Treasury yields were lower on Thursday following President Donald Trump announcing that he had called off planned attacks on Iran. The headline Producer Price Index (PPI) for May showed higher-than-expected increases of 1.1% month-over-month (MOM) and 6.5% year-over-year (YOY), while the core PPI registered softer-than-projected increases in May, rising by 0.4% MOM and 4.9% YOY, with both headline and core measures reflecting downward revisions to the prior month’s readings. Both initial jobless claims and continuing claims rose. The Federal Reserve’s measure of household net worth for the first quarter showed a modest increase of $113 billion, following a downwardly revised gain of $1.73 trillion in the prior quarter. The yield on the 10-year note was down nine basis points (0.09%) to 4.46%, while the 30-year bond yield fell seven basis points (0.07%) to 4.96%. The yield on the two-year note decreased eight basis points (0.08%) to 4.06%. As of end of day Thursday (June 11), futures markets are pricing in one basis point (0.01%) worth of rate hikes at the Federal Reserve's upcoming meeting next week, with a cumulative 19 basis points (0.19%) worth of rate hikes by year-end 2026.

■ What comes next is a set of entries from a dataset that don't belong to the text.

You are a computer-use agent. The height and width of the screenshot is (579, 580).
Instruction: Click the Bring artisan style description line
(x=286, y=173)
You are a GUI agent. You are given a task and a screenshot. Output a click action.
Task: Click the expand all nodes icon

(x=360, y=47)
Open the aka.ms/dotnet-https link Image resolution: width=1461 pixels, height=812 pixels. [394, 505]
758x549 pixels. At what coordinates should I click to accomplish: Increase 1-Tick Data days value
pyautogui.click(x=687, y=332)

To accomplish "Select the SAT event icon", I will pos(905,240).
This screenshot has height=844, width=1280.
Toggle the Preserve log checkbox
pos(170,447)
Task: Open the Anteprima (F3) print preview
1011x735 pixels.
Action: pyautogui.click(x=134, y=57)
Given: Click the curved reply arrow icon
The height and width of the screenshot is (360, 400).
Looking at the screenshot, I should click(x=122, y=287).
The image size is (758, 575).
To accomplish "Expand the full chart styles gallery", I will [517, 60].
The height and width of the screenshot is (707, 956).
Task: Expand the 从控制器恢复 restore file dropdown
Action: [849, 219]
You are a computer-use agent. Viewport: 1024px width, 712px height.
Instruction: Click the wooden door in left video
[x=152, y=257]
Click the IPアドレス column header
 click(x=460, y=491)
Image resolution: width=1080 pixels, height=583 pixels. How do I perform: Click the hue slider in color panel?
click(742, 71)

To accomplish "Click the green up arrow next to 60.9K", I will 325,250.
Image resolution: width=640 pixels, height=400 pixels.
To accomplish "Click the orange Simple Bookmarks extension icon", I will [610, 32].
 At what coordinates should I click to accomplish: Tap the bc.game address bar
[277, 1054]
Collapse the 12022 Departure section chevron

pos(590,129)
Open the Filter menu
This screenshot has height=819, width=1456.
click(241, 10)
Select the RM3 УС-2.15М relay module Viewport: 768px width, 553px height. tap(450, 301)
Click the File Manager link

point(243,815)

On the data front, the University of Michigan’s preliminary June reading of consumer sentiment is forecasted to come in at 46.0, higher than the prior month’s 44.8. The one- and 5-10-year inflation expectations for June from the University of Michigan are expected to come in at 4.9% and 3.8%, respectively, compared to the prior month’s 4.8% and 3.9%, respectively.
Mortgage rates were higher in the latest week. For the week ending June 11, the average 30-year fixed mortgage rate was up four basis points (0.04%) to 6.52%, versus 6.84% a year ago. The 15-year fixed mortgage rate increased five basis points (0.05%) to 5.84%, versus 5.97% a year ago.
Municipal Market Commentary
The Bloomberg 30-day visible supply fell $4.207 billion to $13.557 billion on Thursday, below the 12-month average of $13.790 billion.